On this day, it is traditional for people to craft, wear, and give red and white string gifts, most usually bracelets that are called martenitsi.

Colors, red and white, mean a wish for prosperity during the coming year and for the recipient to have good health and happiness. Traditionally, people wear these charms until they see a tree in bloom or a stork. Oftentimes, when Baba Marta is over, people tie these string bracelets to birch trees.

Bulgarians sometimes celebrate this holiday with a party to welcome spring. They cook traditional foods such as chicken with cabbage or rice, roasted potatoes, roasted beans, pork with rice or cabbage, peppers börek, mish-mash, stuffed courgettes, Kavarma, Plakiya, Kapama, and Drusan kebab. Furthermore, they have soups and stews, grilled foods such as pork steak, chicken, grilled fish, and cold cuts like Pastarma and Sujuk.

History and Legends

Spring celebrations typically go back centuries. Sometimes, and Baba Marta is the case, it’s difficult to track their origins.

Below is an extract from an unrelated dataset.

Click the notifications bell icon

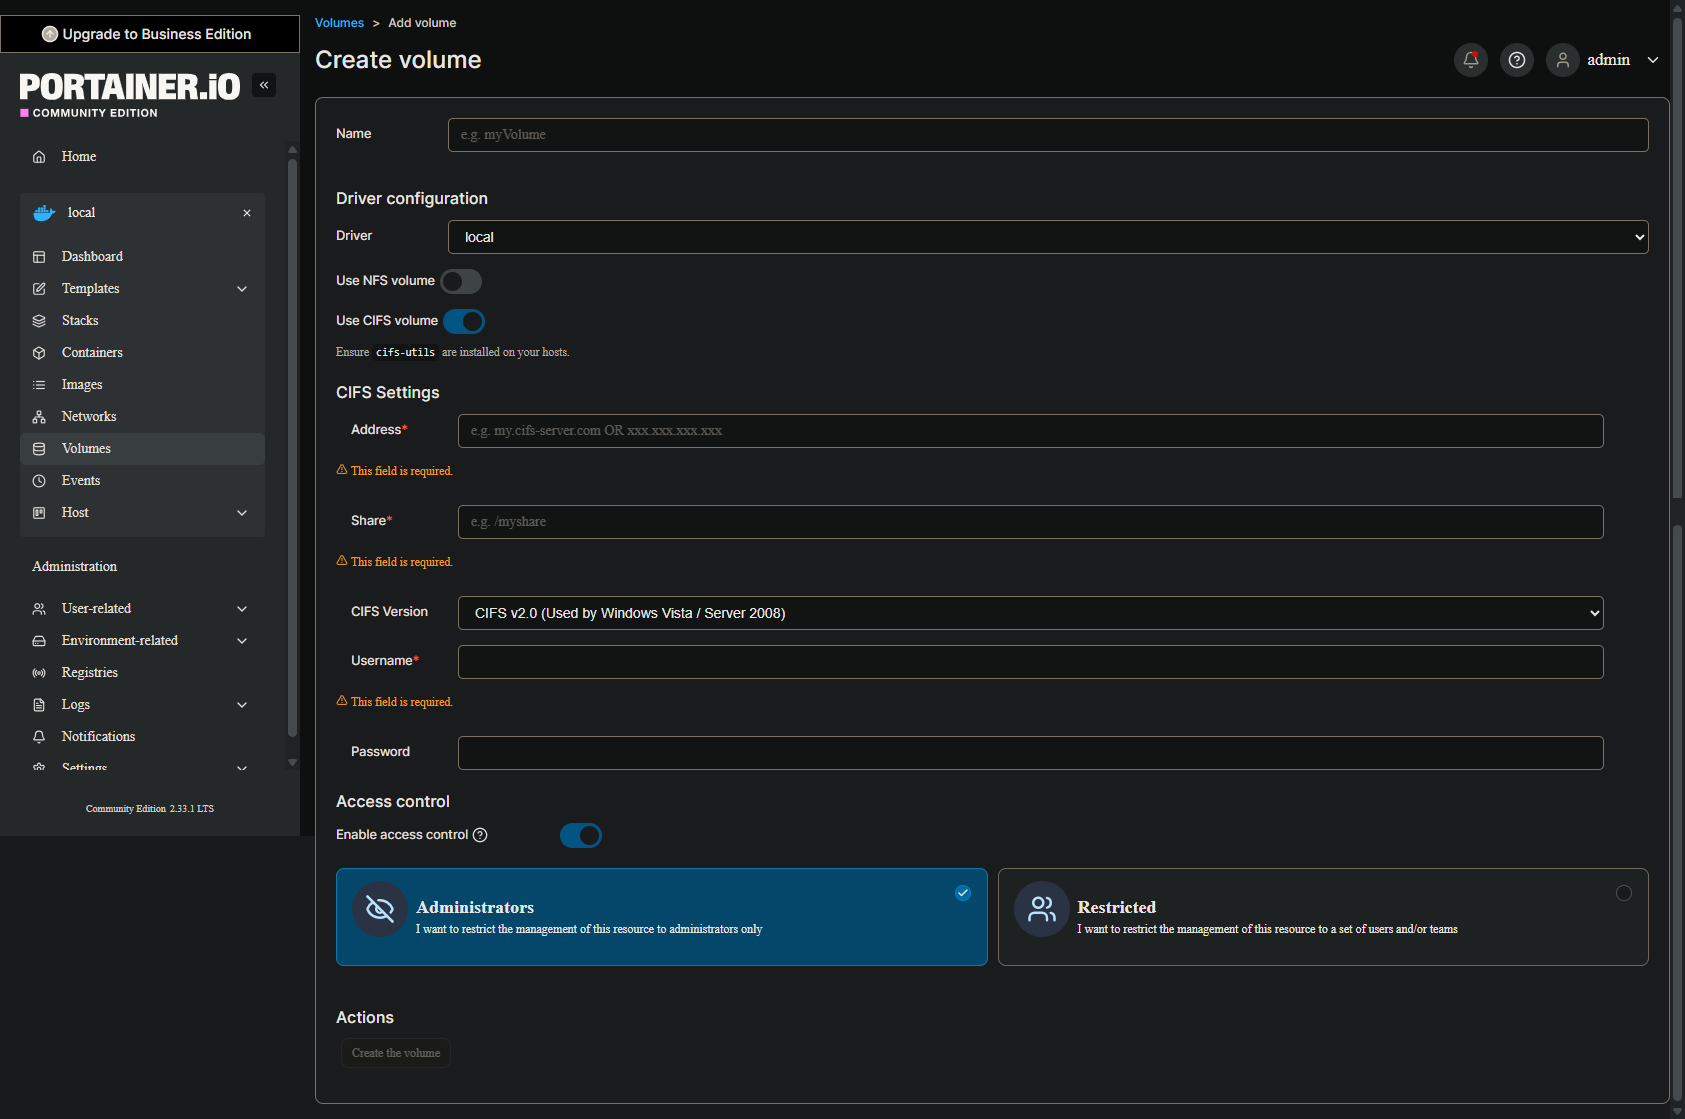(x=1470, y=60)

Some historians speculate that it may go back to Ancient Greece or Rome. Nonetheless, Baba Marta is one of the most ancient traditions in the Balkan Peninsula, and it is related to old agricultural cults.

While Baba Marta’s history is hidden in the midst of time, there are some legends about its origin. 

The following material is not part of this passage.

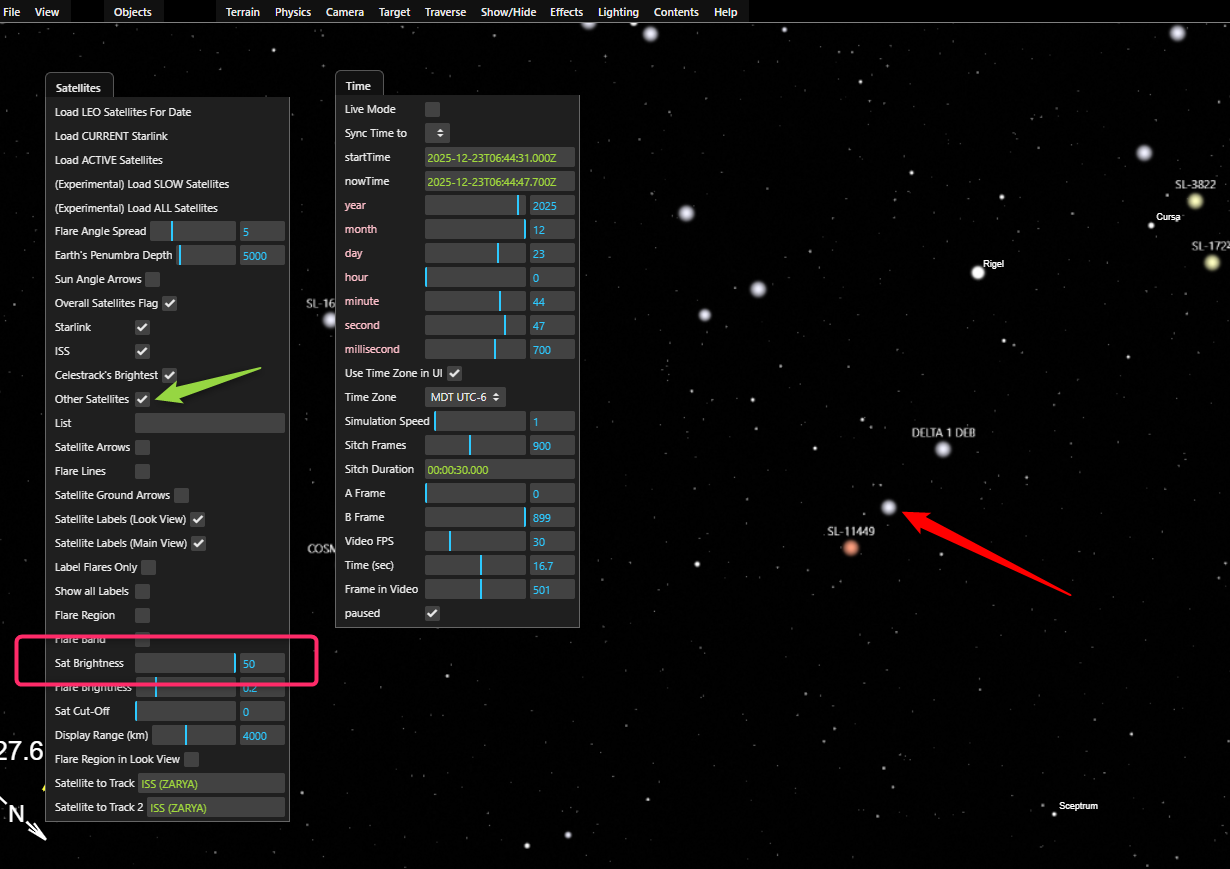Image resolution: width=1230 pixels, height=869 pixels.
Task: Click the Sceptrum star marker
Action: click(1054, 814)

The most popular legend says that Granny March (Baba Marta) was a woman who would shift moods from happy to angry and then back to happy in a minute and that her temperament would affect the weather.

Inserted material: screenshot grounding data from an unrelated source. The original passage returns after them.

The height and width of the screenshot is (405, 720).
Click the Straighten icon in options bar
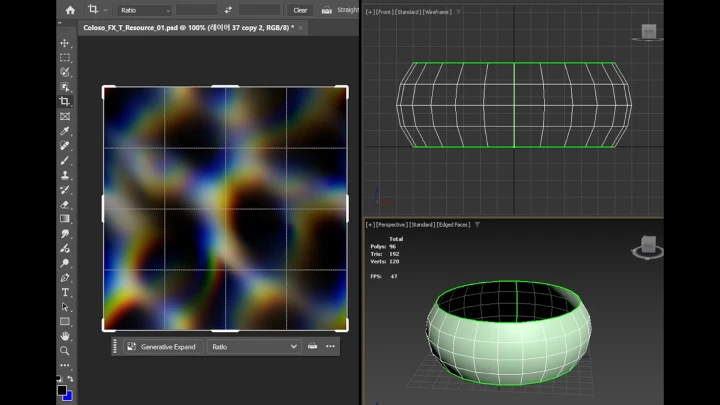(326, 10)
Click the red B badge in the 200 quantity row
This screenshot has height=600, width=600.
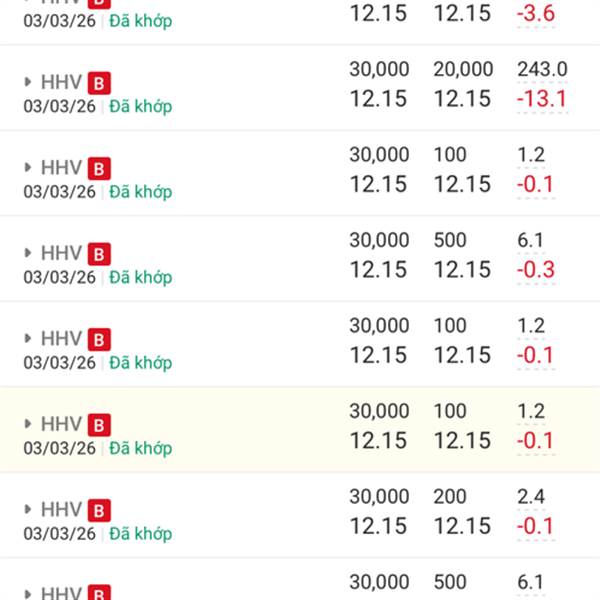99,510
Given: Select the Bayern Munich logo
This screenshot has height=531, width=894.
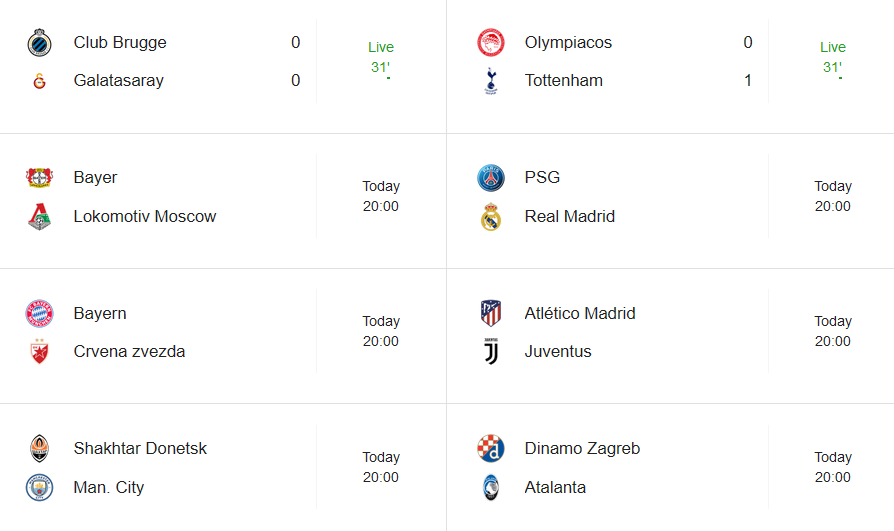Looking at the screenshot, I should (39, 314).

According to the legend, when she is happy, the sun comes out and shines, the winds are balmy, and the skies are blue. But when she is angry, the skies become overcast, the wind grows cold, and winter lasts much longer. 

Also, the legend says that Baba Marta would only visit perfectly clean houses, and the winter would stick around to those she wouldn’t visit.

The tradition of wearing red and white is also buried in folklore and time. However, in some myths, red is attributed to the god of war and guardian of spring, Mars, or Ares in Greek Mythology. White represents purity and goodwill.